[Saved data entries]
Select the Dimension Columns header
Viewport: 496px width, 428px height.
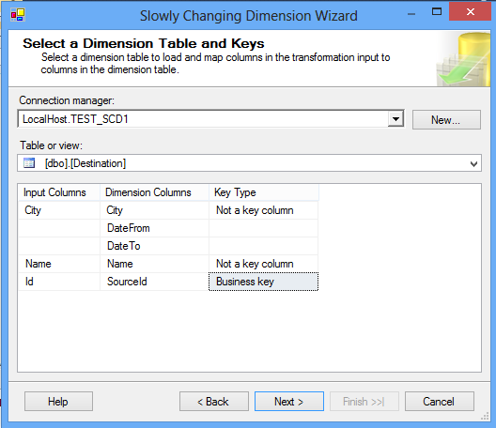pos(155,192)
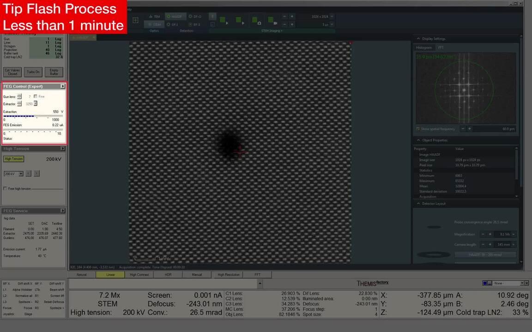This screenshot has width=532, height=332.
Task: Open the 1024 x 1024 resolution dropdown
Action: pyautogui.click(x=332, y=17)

- **Requirement**
Output every entry exactly, leaving out pictures.

- **Solution to this exercise**
Select the Dimension Columns header
Viewport: 496px width, 428px height.
pos(155,192)
This screenshot has width=532, height=332.
Task: Open the 1024 x 1024 resolution dropdown
Action: pyautogui.click(x=332, y=17)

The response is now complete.